## CONJUNTO DE TAREFAS
1. De acordo com o texto sobre inteligência emocional, em que ano Peter Salovey e John D. Mayer publicaram o artigo "Emotional Intelligence"?
2. Transcreva novamente a passagem do texto sobre inteligência emocional que se inicia nas palavras "E esses predicados" e se encerra após "aos seus funcionários.", substituindo "gestores" por "líderes".

## TRECHO DO DOCUMENTO
========================================================================

A gota d’água chega para todos à sua volta de uma vez. Dionóra foge com sua filha para viver com outro homem da cidade; os jagunços vão trabalhar para seu inimigo (cortesia da falta de pagamento). Indo tirar satisfações do segundo caso, Matraga sofre uma emboscada, apanha muito e é deixado para morrer.
Ele reavalia sua miséria, suas decisões. Começa uma nova vida. Trabalha, chora, reza e ajuda os vizinhos que ali moravam. Arrependido de suas maldades, quer ir para o céu, “nem que seja a porrete”. Até o momento de sua heroica morte, que acontece para impedir o sofrimento de uma família inocente, Augusto não deixa de repetir: “Cada um tem a sua hora e a sua vez: você há de ter a sua”.
Ainda que o livro esteja quase fazendo aniversário de 70 anos, as virtudes ali listadas não perderam a relevância. Ao contrário: estão sendo cada vez mais demandadas pelos escritórios mundo afora. Segundo novos dados do Fórum Econômico Mundial, 50% dos trabalhadores precisarão de novas habilidades para se qualificar em 2025. No topo da lista, está a chamada inteligência emocional.
Segundo um estudo feito pela Harvard Business Review, a demanda por funcionários com alta inteligência emocional vai aumentar em 26% até 2030. Hoje, 71% dos empregadores valorizam mais a inteligência emocional do que habilidades técnicas. Isso mesmo: ter feito uma universidade de prestígio começa a ter menos valor do que resiliência, paciência e boa comunicação na hora de conseguir um trampo.
E esses predicados não apenas fazem com que você consiga colocar os pés na porta, eles também são o motivo por trás da sua permanência na organização. Segundo dados da empresa de desenvolvimento de habilidades TalentSmartEQ, 75% dos gestores já procuram essa habilidade na hora de oferecer aumentos e promoções aos seus funcionários.
O que é inteligência emocional?
O termo foi cunhado pela dupla de pesquisadores Peter Salovey e John D. Mayer. Em 1990, eles publicaram o artigo “Emotional Intelligence”, inglês para inteligência emocional, no periódico científico Imagination, Cognition and Personality. Lá, eles definem a inteligência emocional como “um conjunto de habilidades que aparentam contribuir para a avaliação e expressão precisas das emoções em si mesmo e nos outros, a regulação eficaz das emoções em si mesmo e nos outros, e o uso dos sentimentos para motivar, planejar e alcançar objetivos na vida”.

========================================================================

## REGISTROS DE DADOS
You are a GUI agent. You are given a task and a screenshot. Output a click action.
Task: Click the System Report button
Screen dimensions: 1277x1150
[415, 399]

========================================================================

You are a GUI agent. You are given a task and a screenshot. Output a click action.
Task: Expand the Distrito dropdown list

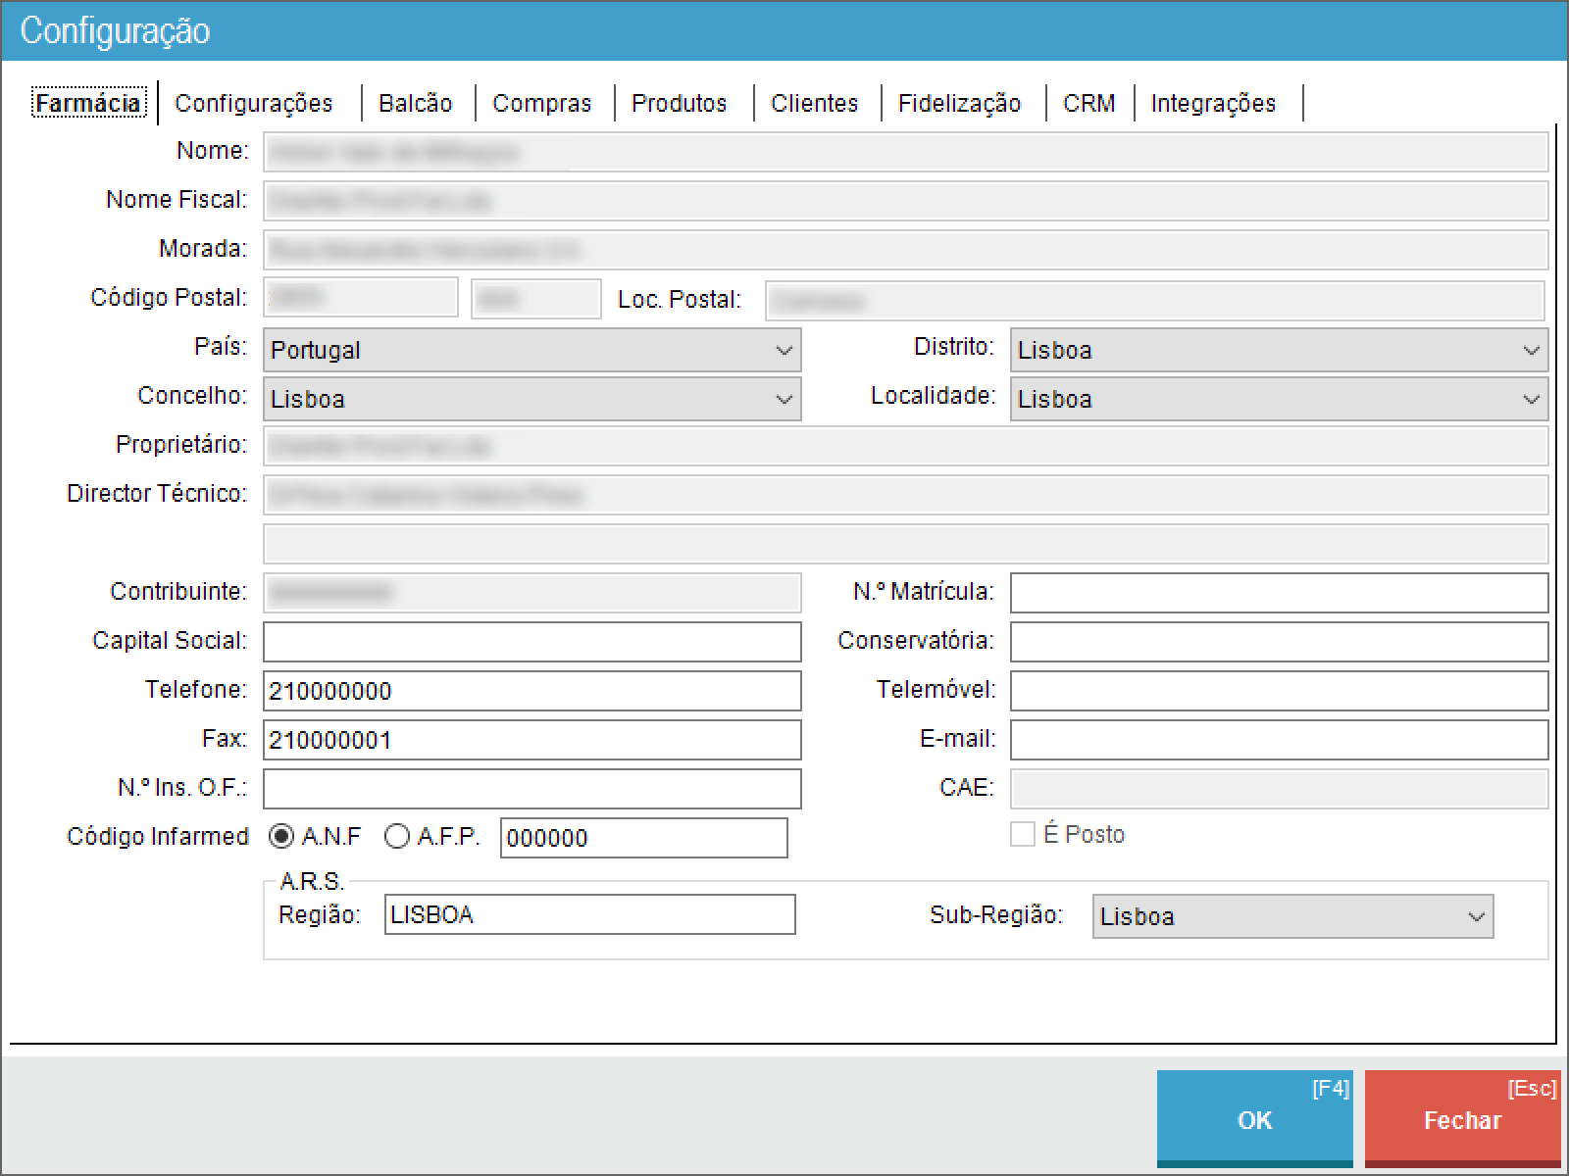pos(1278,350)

========================================================================

## RESPOSTAS DAS TAREFAS
1. Em 1990.

2.
E esses predicados não apenas fazem com que você consiga colocar os pés na porta, eles também são o motivo por trás da sua permanência na organização. Segundo dados da empresa de desenvolvimento de habilidades TalentSmartEQ, 75% dos líderes já procuram essa habilidade na hora de oferecer aumentos e promoções aos seus funcionários.